# Hersteller von Arbeitsspeicher herausfinden ?



## zyntex (12. Dezember 2010)

Hallo,
ich weiss das in meinem alten PC Markenarbeitsspeicher (DDR2) steckte, jedoch ist der Hersteller auf den Riegeln selber nicht zu erkennen.

Lässt sich da was machen, kann man den trotzdem, z.B. anhand einer Nummer, herausfinden ?


----------



## Dr Bakterius (12. Dezember 2010)

Vielleicht würde zb Everest darüber aufschluss geben, je nachdem wie gut das Eprom beschrieben wurde


----------



## True Monkey (12. Dezember 2010)

Oder CPU-z /SPD


----------



## zyntex (12. Dezember 2010)

Und wie siehts aus denn wie Riegel nicht mehr verbaut sind und auch nicht verbaut werden können


----------



## Dr Bakterius (12. Dezember 2010)

Dann poste mal den Aufkleber.


> Und wie siehts aus denn wie Riegel nicht mehr verbaut sind und auch nicht verbaut werden können


Die Bedingung hattest du ja nicht genannt. Es ist Sonntagnachmittag, und damit keine Rateshow um diese Zeit vorgesehen


----------



## Herbboy (12. Dezember 2010)

Da steht idR so ein code irgendwo drauf, anhand dessen kann man googlen , da findet man idR schnell den Hersteller. Und wenn man nix findet, isses halt ein noname, denn die Markenhersteller haben an sich immer nen Code / Aufkleber drauf.


----------



## zyntex (12. Dezember 2010)

Dr Bakterius schrieb:


> Dann poste mal den Aufkleber.
> 
> Die Bedingung hattest du ja nicht genannt. Es ist Sonntagnachmittag, und damit keine Rateshow um diese Zeit vorgesehen



Stimmt habe ich nicht, habe ja auch direkt gefragt ob auf dem Riegel ein Aufkleber vorhanden ist.

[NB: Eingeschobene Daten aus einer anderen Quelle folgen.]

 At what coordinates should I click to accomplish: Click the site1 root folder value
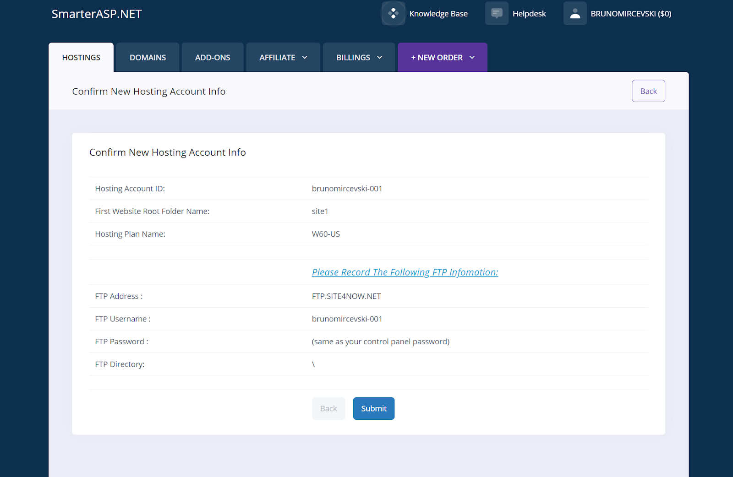[x=320, y=211]
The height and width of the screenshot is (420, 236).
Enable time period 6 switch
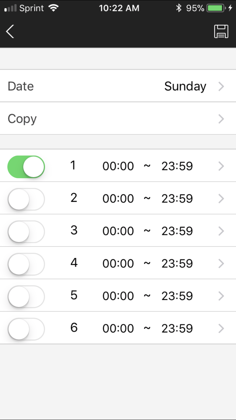(x=26, y=329)
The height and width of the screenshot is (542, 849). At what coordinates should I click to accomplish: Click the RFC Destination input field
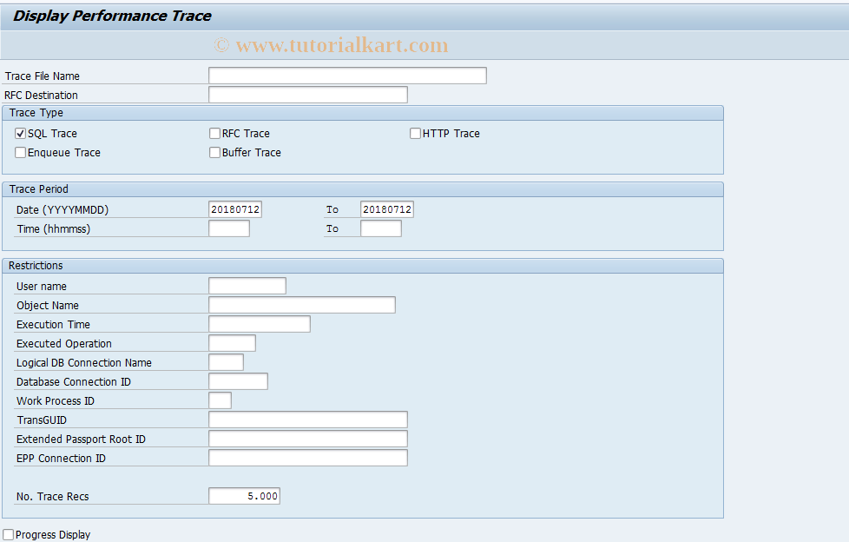[x=307, y=94]
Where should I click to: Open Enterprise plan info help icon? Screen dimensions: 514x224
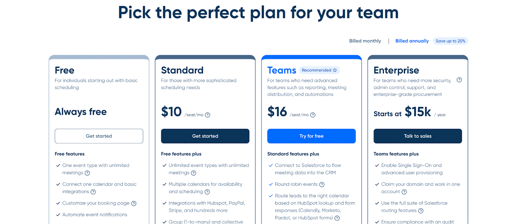click(459, 80)
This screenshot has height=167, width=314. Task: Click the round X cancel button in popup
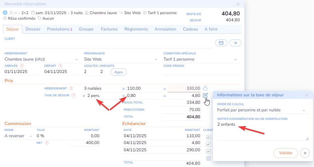pyautogui.click(x=305, y=153)
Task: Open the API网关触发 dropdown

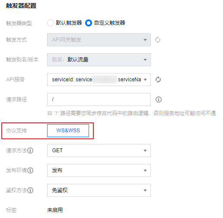Action: [x=99, y=40]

Das ich die Infos per Programm evtl. hätte rausfinden können wäre ich auch von alleien drauf gekommen...

Suche eben das Foto raus 

Ohman bei dem Wetter ist absolut kein vernünftiges Foto machbar 
Auf den orangen Aufklebern steht:
DDR2 1024MB MDT                                          _________70867
Art-Nr.:20784 ___________                                                   03J0003


----------



## zyntex (12. Dezember 2010)

Update


----------



## NCphalon (12. Dezember 2010)

Der Hersteller is MDT, zwar net vergleichbar mit Größen wie Coarsair, G.Skill oder Mushkin aber auch net wirklich schlecht. Manchma sin da auch gute OC Geheimtips dabei.


----------



## zyntex (12. Dezember 2010)

NCphalon schrieb:


> Der Hersteller is MDT, zwar net vergleichbar mit Größen wie Coarsair, G.Skill oder Mushkin aber auch net wirklich schlecht. Manchma sin da auch gute OC Geheimtips dabei.



Woran hast du das gesehen ?


----------



## NCphalon (12. Dezember 2010)

steht auf dem Aufkleber^^

Dass das der Firmenname is sieht ma auch an dem (c) hintendrann^^


----------



## zyntex (12. Dezember 2010)

Ach herjeh da hätte ich meine grauen Zellen mal anstrengen sollen 

Danke


----------



## NCphalon (12. Dezember 2010)

Np


----------



## Herbboy (12. Dezember 2010)

MDT war grad bei DDR2 immer ein "geheimtipp" für guten Standard-RAM. Zum überakten is der ggf. nix, aber ein zuverlässiger Standard-RAM.


----------



## Dr Bakterius (12. Dezember 2010)

Stimmt schlechter Speicher war MDT nicht, hier liegen auch noch ein paar Riegelchen rum. War immer gefragt bei Gut und Billig.


----------



## NCphalon (12. Dezember 2010)

Ich kann mih noch an dieses DDR2-667er 2GB Kit von denen erinnern, das im PCGH-Test stolze 1120MHz gelaufen is


----------



## evosociety (13. Dezember 2010)

Ohja, das waren noch Zeiten.... die laufen heute noch bei mir im Office Rechner <3


----------